Thank you so much for your help!

1) Its never been entirely clear to my satisfaction, and I'm sure someone will probably tell you the rules say so and so now. My take on it has always been that you should be able to use Dodge as OL or a Hero after all the dice have been rolled and fatigue spent on that attack. By the RAW, I think you might be able to add dice after the use of a Dodge, but I'd look for a second opinion on this one. Aim is somewhat the same way.

2) Yes

3) 400 gold to the party per gold pile picked up.

Yeah, there have been a number of discussions about aim/dodge and spending fatigue. I think the important points are:

1) Aim and Dodge cancel each other out if both present, which means they need to be resolved at the same time--you can't resolve one alone and then subsequently resolve the other.

2) All the involved effects (aim, dodge, and spending fatigue) say that they are resolved after dice have been rolled.

I argue that because the overlord's Dodge is a card, it's the more specific/exceptional rule, and therefore it's more reasonable to give it precedence and allow it to be played after standard parts of an attack roll (like spending fatigue) rather than before. That implies that aim also has to be resolved afterwards due to point #1. But others have disagreed.

I've found that those who disagree seem to also say that you are allowed to have the Hero/OL reroll the fatigue/threat added dice AFTER they add them which is also after they rerolled the main part of the attack.
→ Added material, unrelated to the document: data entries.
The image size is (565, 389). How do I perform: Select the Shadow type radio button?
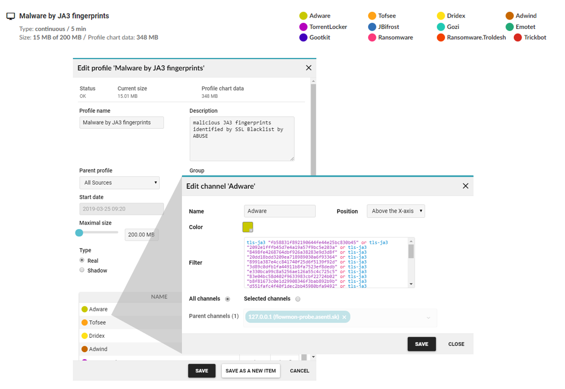pos(82,270)
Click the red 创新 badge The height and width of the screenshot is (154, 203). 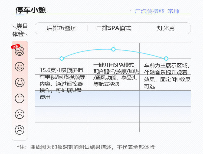[x=15, y=46]
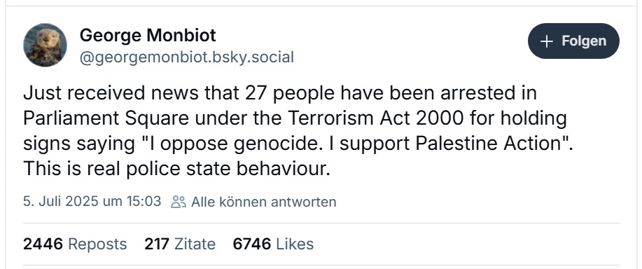Image resolution: width=642 pixels, height=269 pixels.
Task: Click the words 'Palestine Action' in post
Action: pos(489,144)
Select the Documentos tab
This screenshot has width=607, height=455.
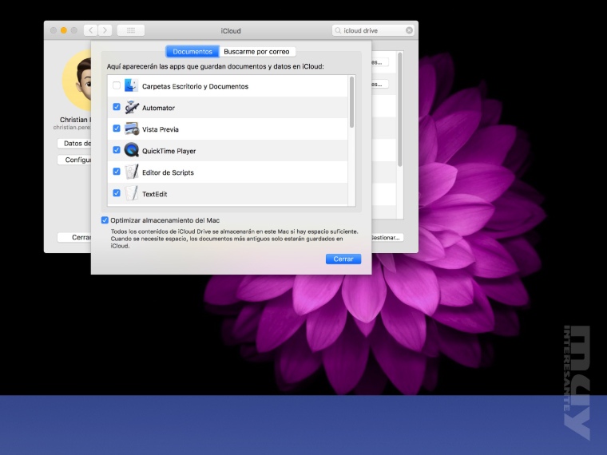[192, 51]
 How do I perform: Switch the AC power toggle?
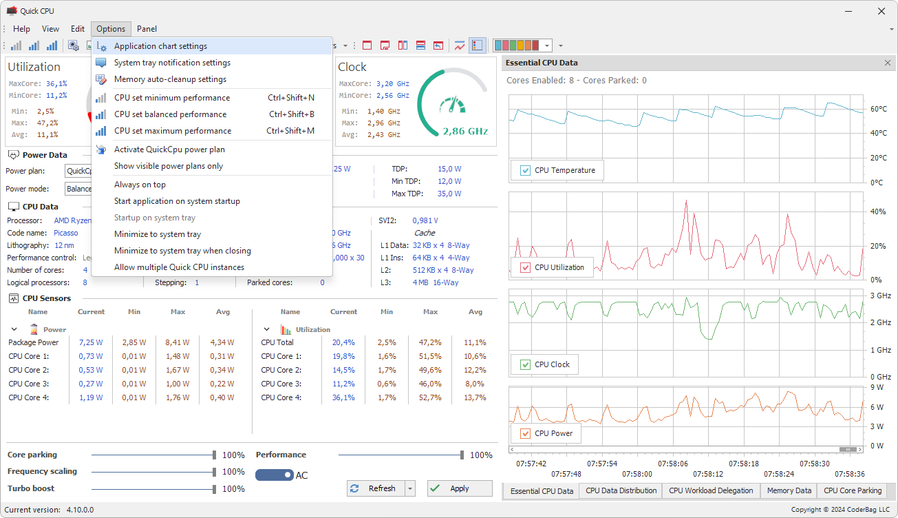tap(274, 475)
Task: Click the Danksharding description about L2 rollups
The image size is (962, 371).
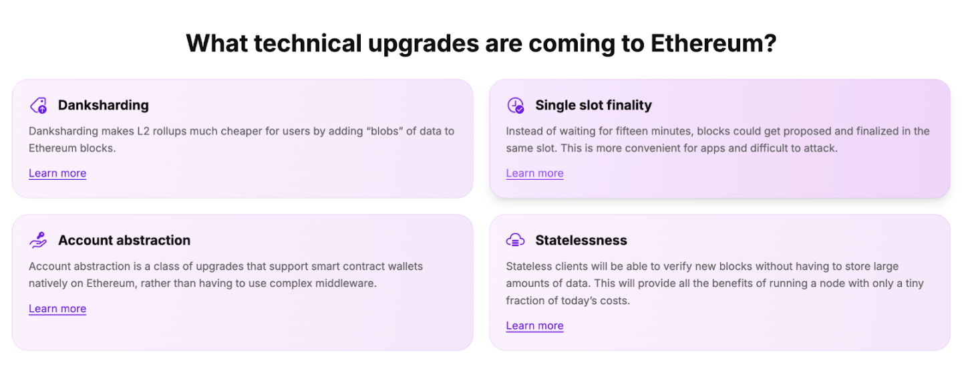Action: (241, 139)
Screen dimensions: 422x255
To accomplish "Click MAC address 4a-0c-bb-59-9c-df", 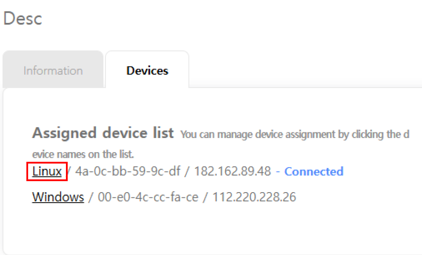I will point(128,171).
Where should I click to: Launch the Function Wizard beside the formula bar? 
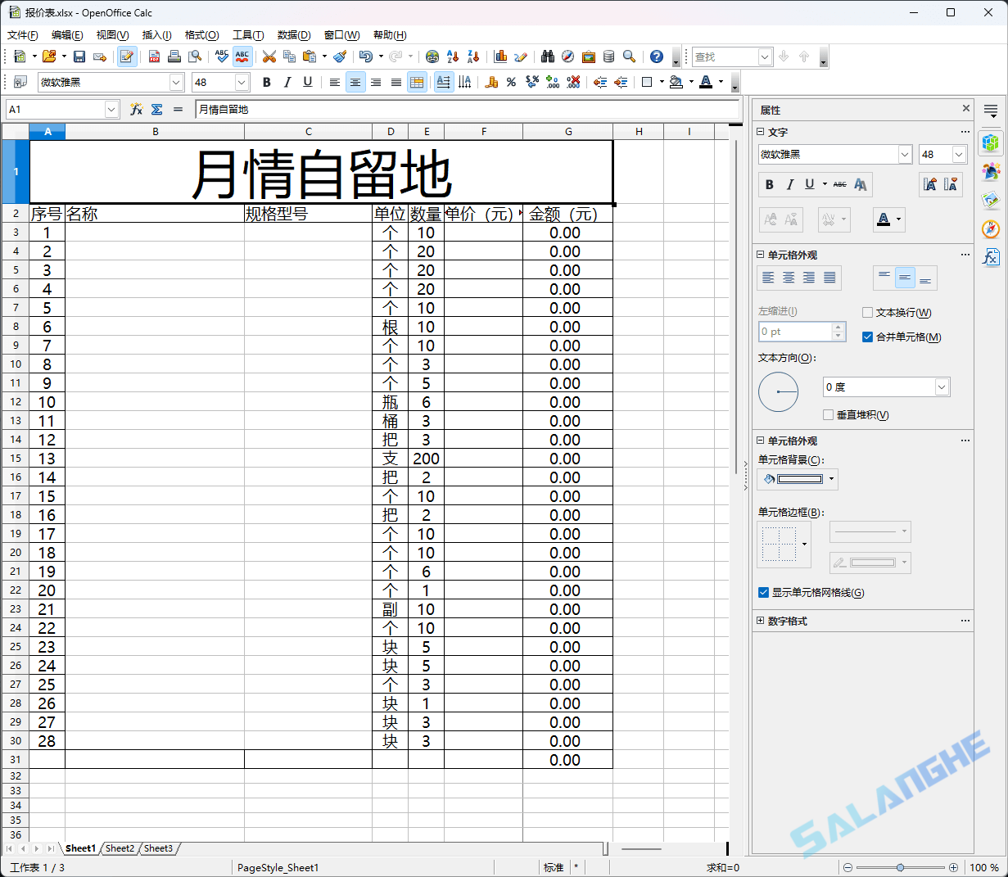tap(136, 109)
To me, that has always violated the "You can't reroll any attack more than once" rule since adding dice with fatigue to the attack, in my opinion, is adding to the already Dodged attack. If you allow dice to be added after the Dodge is resolved, then you completely nerf the value of Dodge, especially for the OL.

I'm one of those people. I always thought it was the best answer in the terms of fairness. Not being able to buy more dice after seeing the outcome of an attack just because the target is dodging is saying "With higher than normal chances of failure, you also need to commit more to this attack." However, not rerolling the added dice lends more to the power of buying the improved dice because then there would be less of a chance of dodge affecting the number of surges or damage.

Letting power dice be bought after the first dice are rolled and rerolled keeps the option of adding dice to an attack as a viable and helpful option. Rerolling those dice also appeases the defender because their dodge is still having an affect on these new dice.

So if a hero targeted a monster that dodged but the main attack roll hit and did decent damage but not enough, with a 1/2 chance of rolling a power enhancement being rerolled they still have a 1/4 chance of not getting it. This means the player still has kept the option of adding damage, but the OL has still reduced his chances of dying. Win/Win

Big Remy said:

I've found that those who disagree seem to also say that you are allowed to have the Hero/OL reroll the fatigue/threat added dice AFTER they add them which is also after they rerolled the main part of the attack. To me, that has always violated the "You can't reroll any attack more than once" rule since adding dice with fatigue to the attack, in my opinion, is adding to the already Dodged attack. If you allow dice to be added after the Dodge is resolved, then you completely nerf the value of Dodge, especially for the OL.


I disagree, but do not think that the extra dice added later can be rerolled.

Adding dice can be done "after rolling the attack" and as often as desired, one at a time. Upgrading dice can be done at any time before rolling that particular dice. There is no indication as to the exact timing of this dice adding, so by default it can be done any time after the first roll and before resolution of the 'final roll'.

Dodge/Aim allow someone to reroll the attack dice. There is no indication in either dodge/aim or adding dice rules as to any precise timing, so each can and should be done 'as and when desired', any time after the first roll and before the resolution of the 'final roll'. However, once started each should be completed unless deliberately interrupted (only likely when canceling and aim with a dodge or vice versa) and any additional affects thereafter are no longer 'affected'.

So if you roll an attack, it is dodged, you reroll. If the reroll comes up short, you can add more dice, one at a time and these additional dice are not affected by the reroll - that has happened and is done already.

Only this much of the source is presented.